Our idea of business is broken, but there's hope for the future

Our idea of business is broken, but there's hope for the future

With Anne-Claire Pache and Marie-Laure Djelic

In the field of management, taking stakeholders into account has changed our understanding of business’ role within society. So far, this stakeholder approach has been applied to capitalism and the private sector, albeit sometimes in a rather static way. But this approach is also very useful in the field of social innovation where it can be applied from a dynamic and diachronic perspective.

In domains as varied as education, health and new technologies, new solutions have emerged outside of usual structures and channels to respond to an array of unmet social needs. One of the characteristics of this social innovation is to combine several stakeholders who are not used to working together, creating unprecedented relationships between the private and public spheres, between producers and consumers, and between financiers and operators.

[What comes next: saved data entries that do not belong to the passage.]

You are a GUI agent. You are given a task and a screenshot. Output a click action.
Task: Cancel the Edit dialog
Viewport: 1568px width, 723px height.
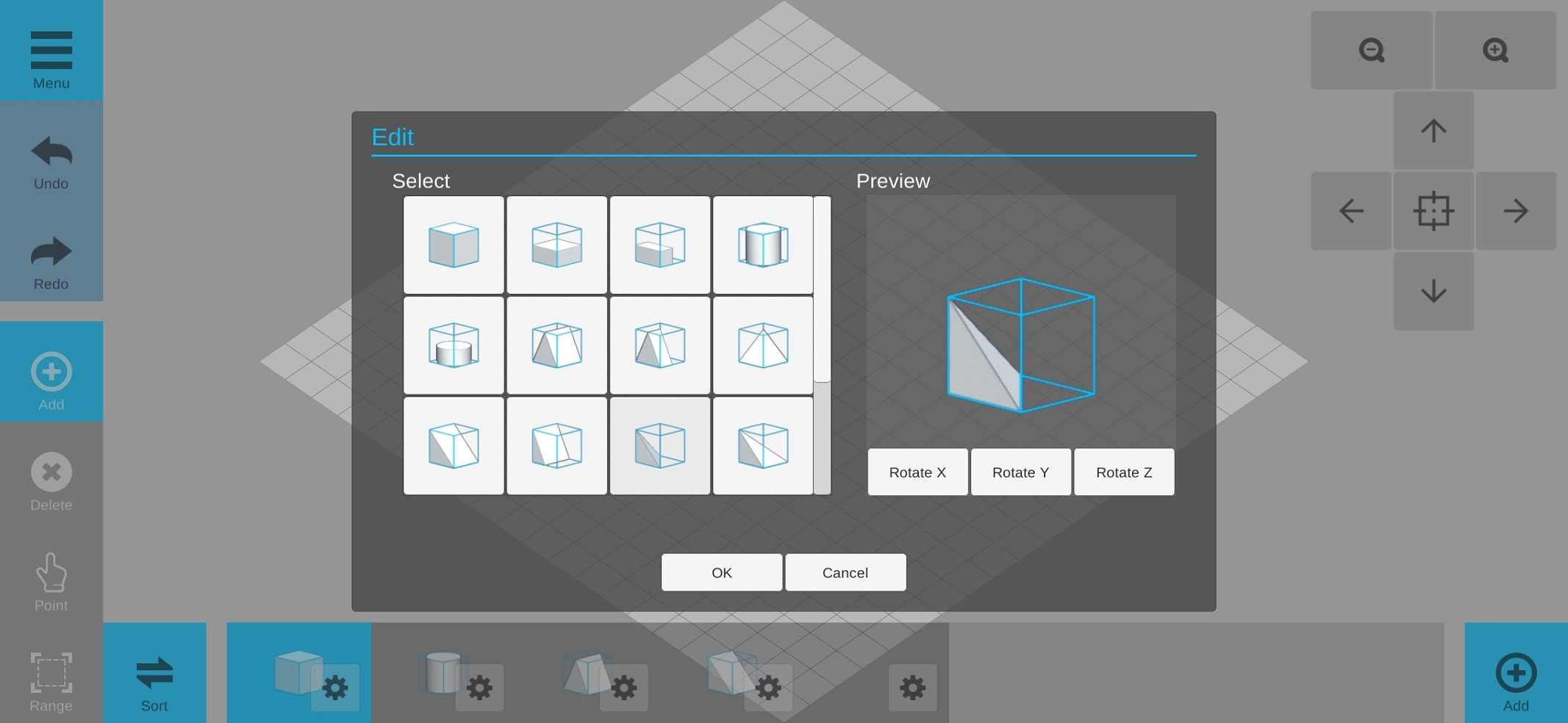point(845,572)
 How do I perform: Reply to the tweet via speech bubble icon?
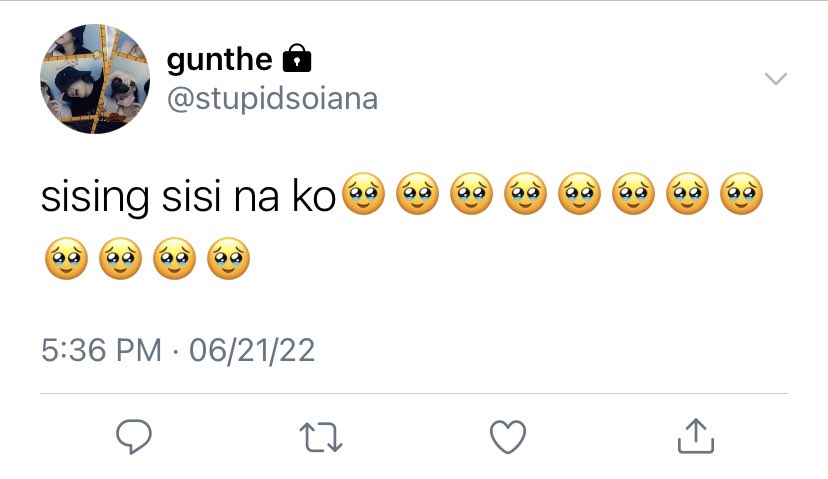134,437
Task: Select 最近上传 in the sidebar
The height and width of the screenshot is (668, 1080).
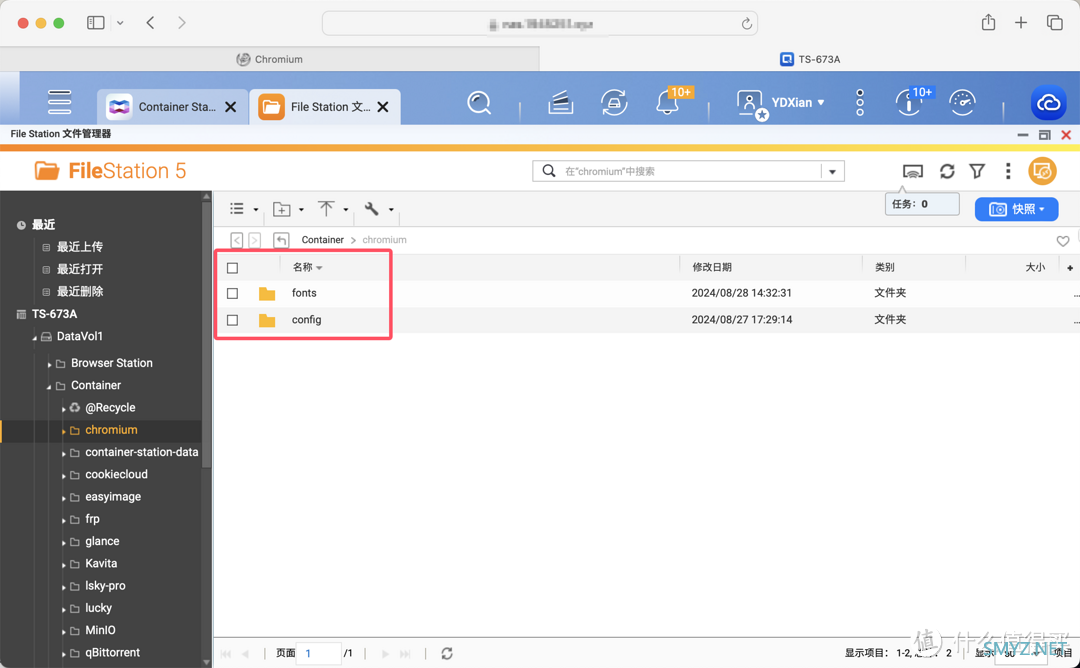Action: [x=79, y=247]
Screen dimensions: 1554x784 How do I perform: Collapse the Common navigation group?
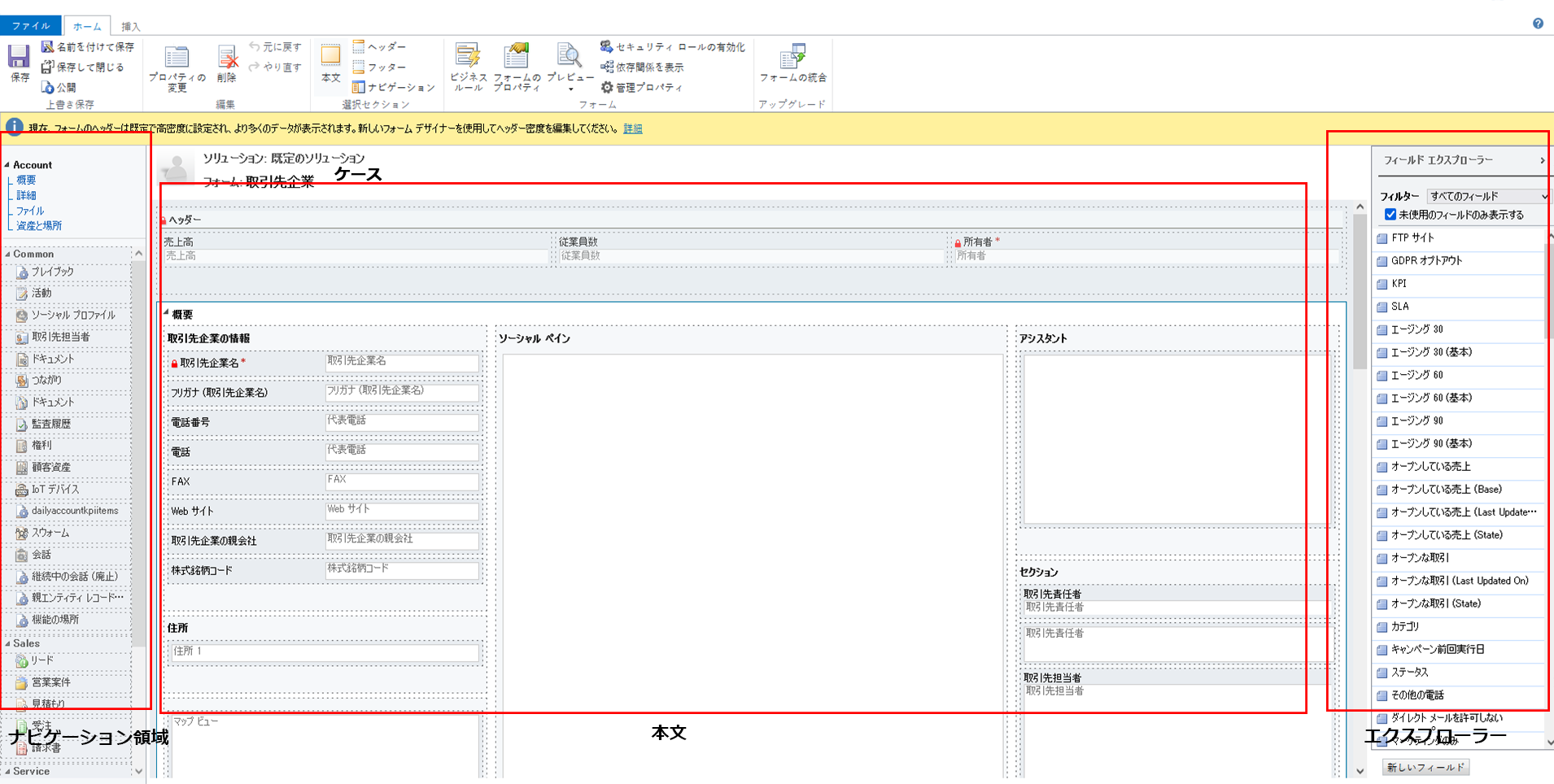point(8,255)
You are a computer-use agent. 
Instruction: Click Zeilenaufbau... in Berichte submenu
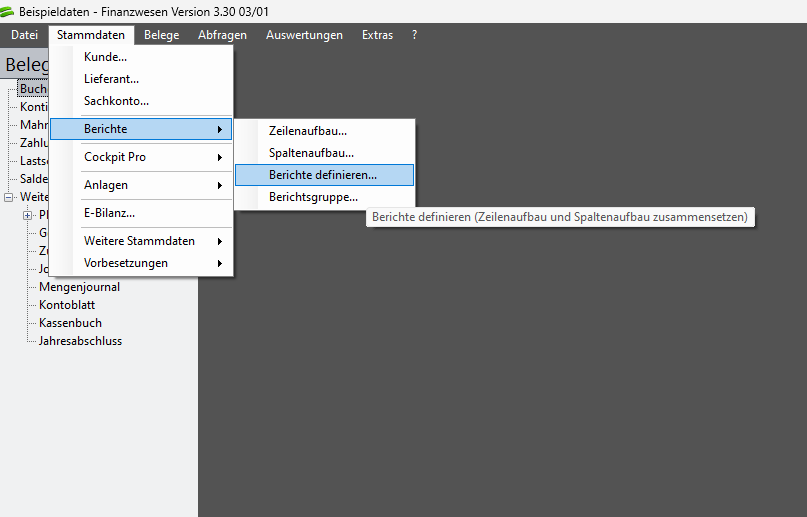[x=308, y=131]
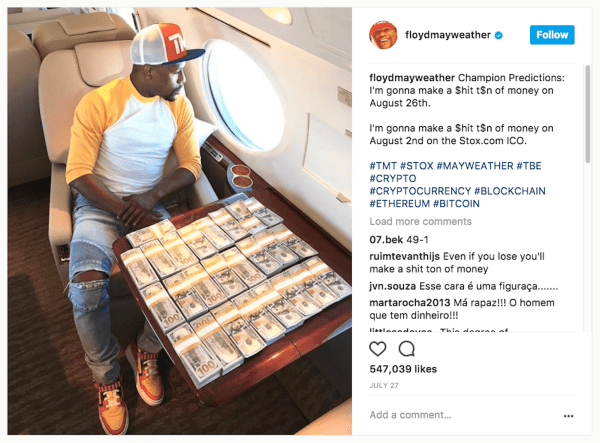Open floydmayweather profile avatar picture
Screen dimensions: 600x443
[383, 35]
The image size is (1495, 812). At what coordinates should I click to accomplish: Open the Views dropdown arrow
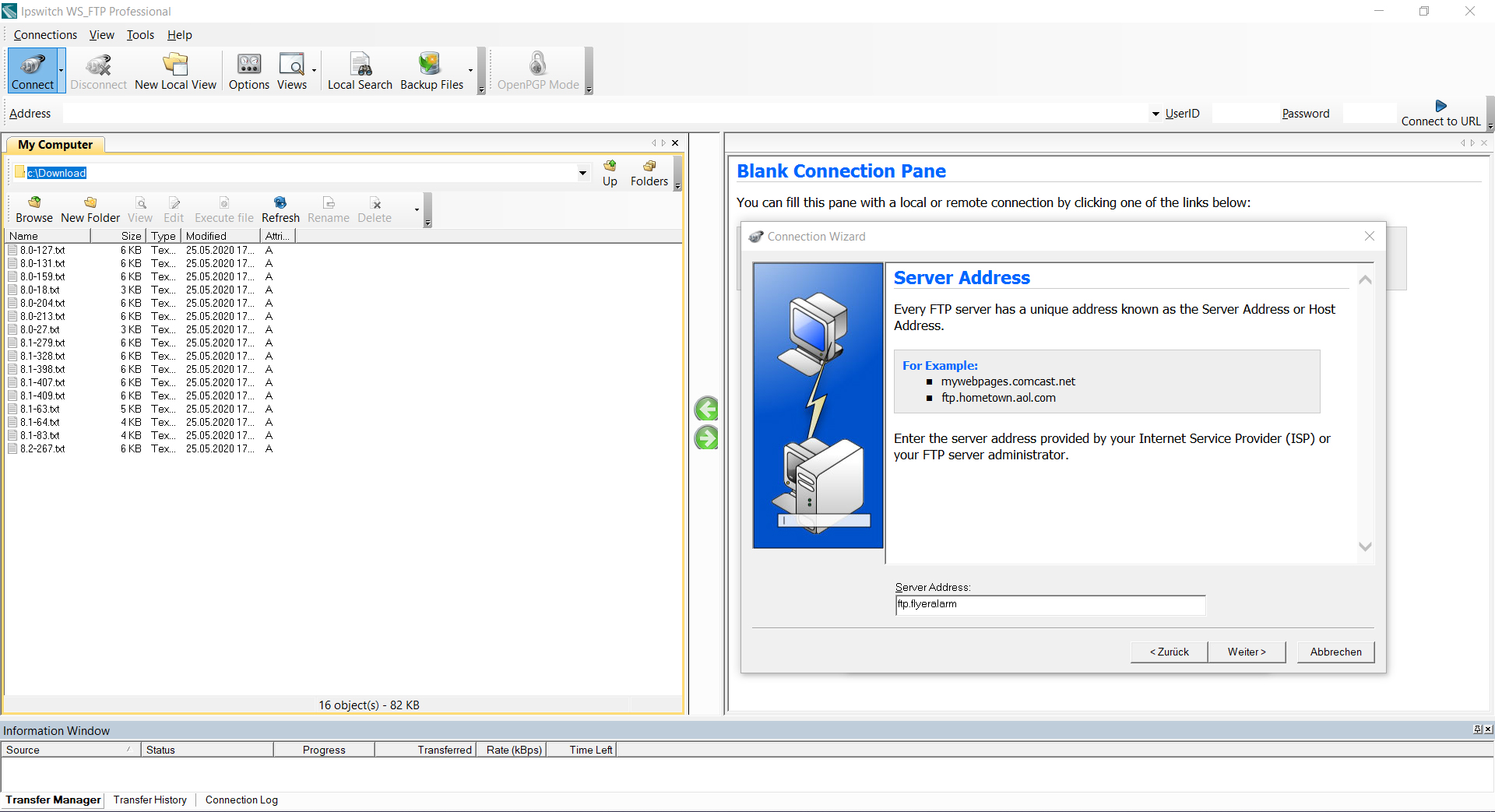[314, 70]
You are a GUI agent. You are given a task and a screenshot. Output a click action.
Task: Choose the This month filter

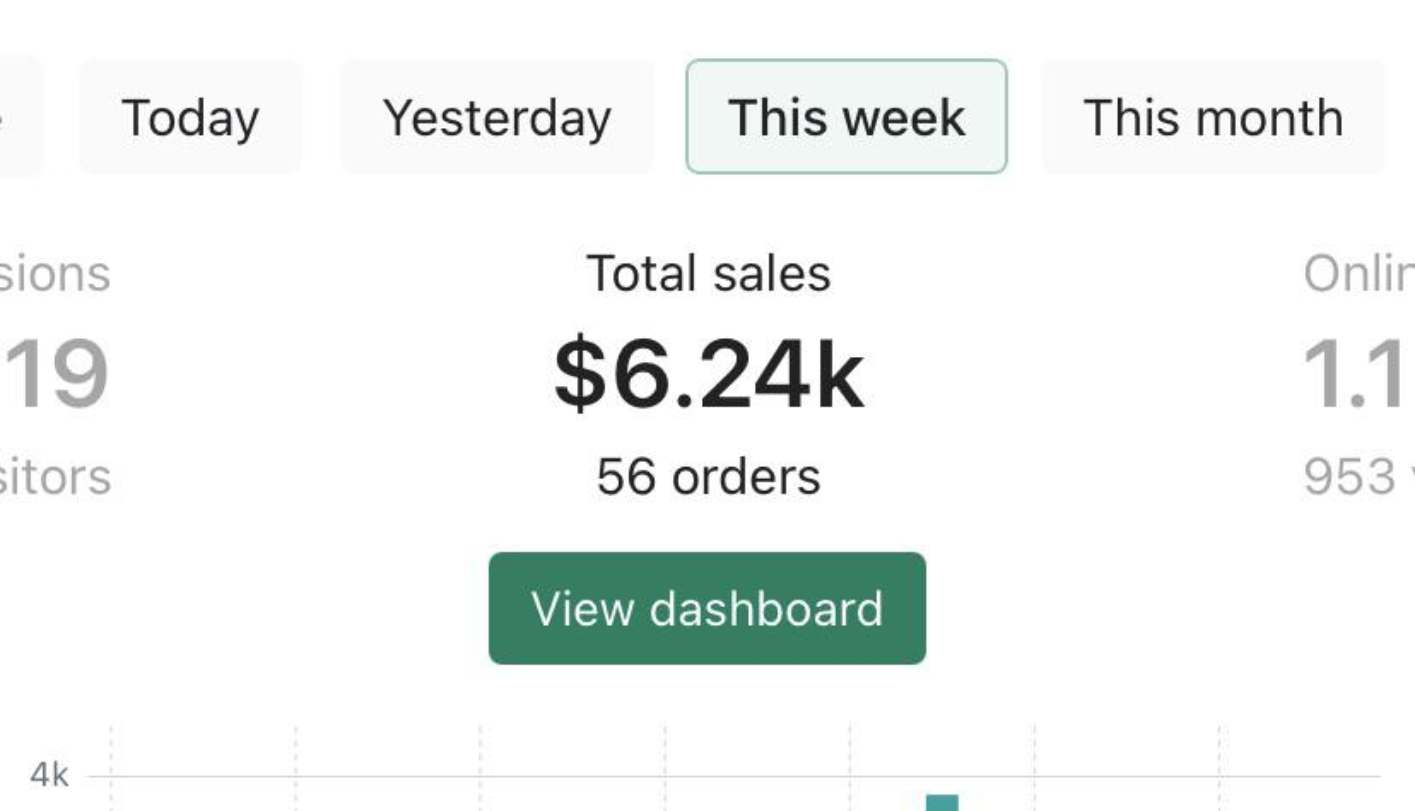pos(1213,117)
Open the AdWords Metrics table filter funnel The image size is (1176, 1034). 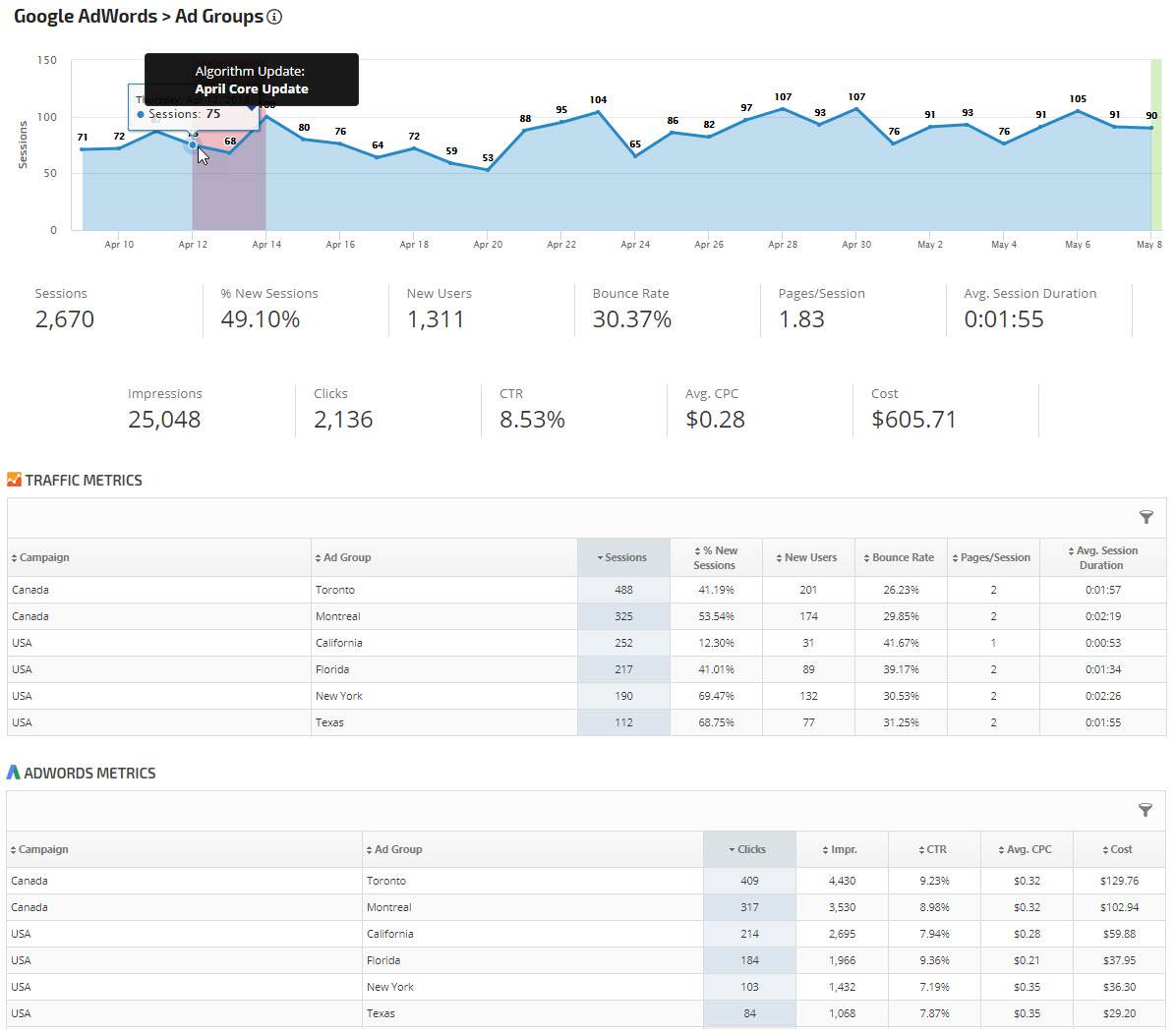point(1146,810)
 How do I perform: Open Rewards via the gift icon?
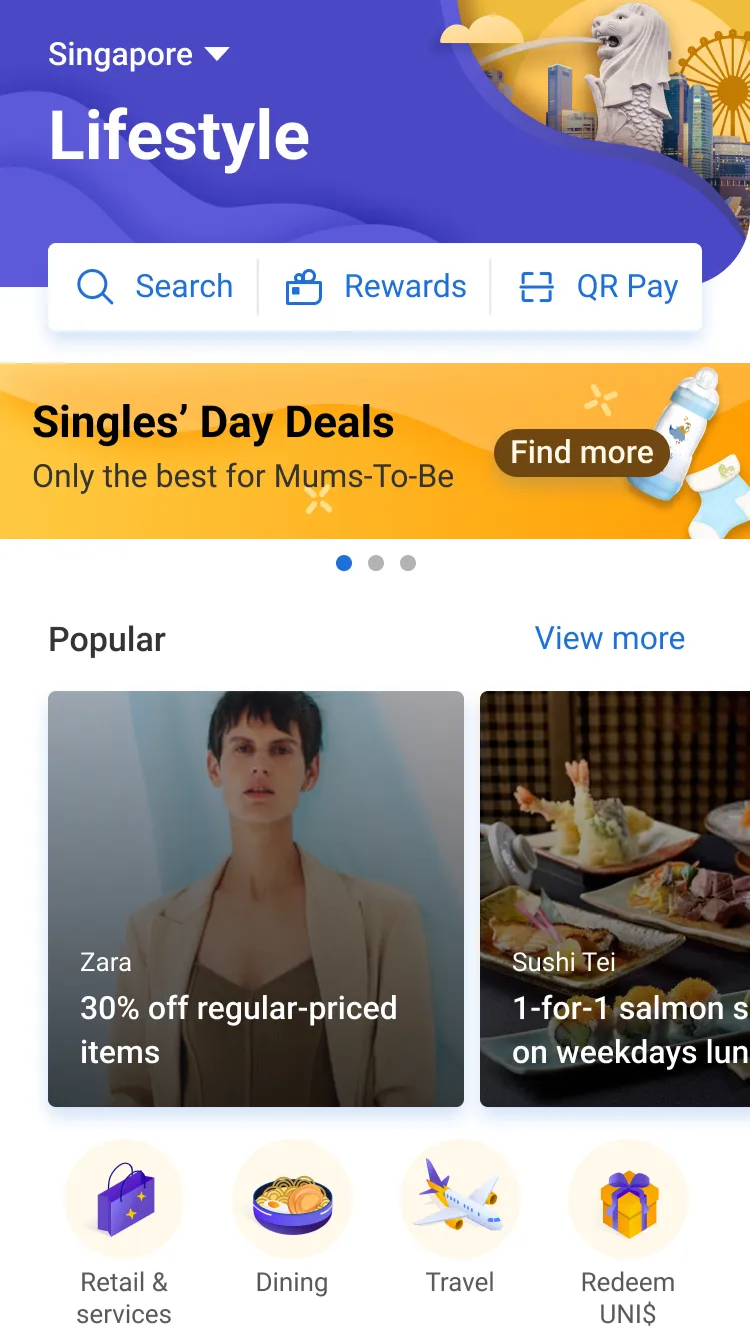[304, 287]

How can the involvement of stakeholders be the engine behind social innovation? How can many different actors work together? How can diverging expectations be reconciled? How can we educate and sensitize entrepreneurs and managers to stakeholder management?

To answer these questions, the Institute for Innovation and Social Entrepreneurship at ESSEC (IIES) welcomed R. Edward Freeman, Professor at the Darden School of Business (University of Virginia), founder of stakeholder theory, on the occasion of its annual conference to be held Friday, May 31 2013 at the Headquarters of MACIF.

In his words, stakeholder theory is about finding a new narrative for business, one that gives us hope for the future. Ultimately, what is good for customers need to be good for suppliers and what is good for shareholders need to be good for communities. Stay tuned for input from Marie-Laure Djelic (C2G2) and Anne-Claire Pache (IIES).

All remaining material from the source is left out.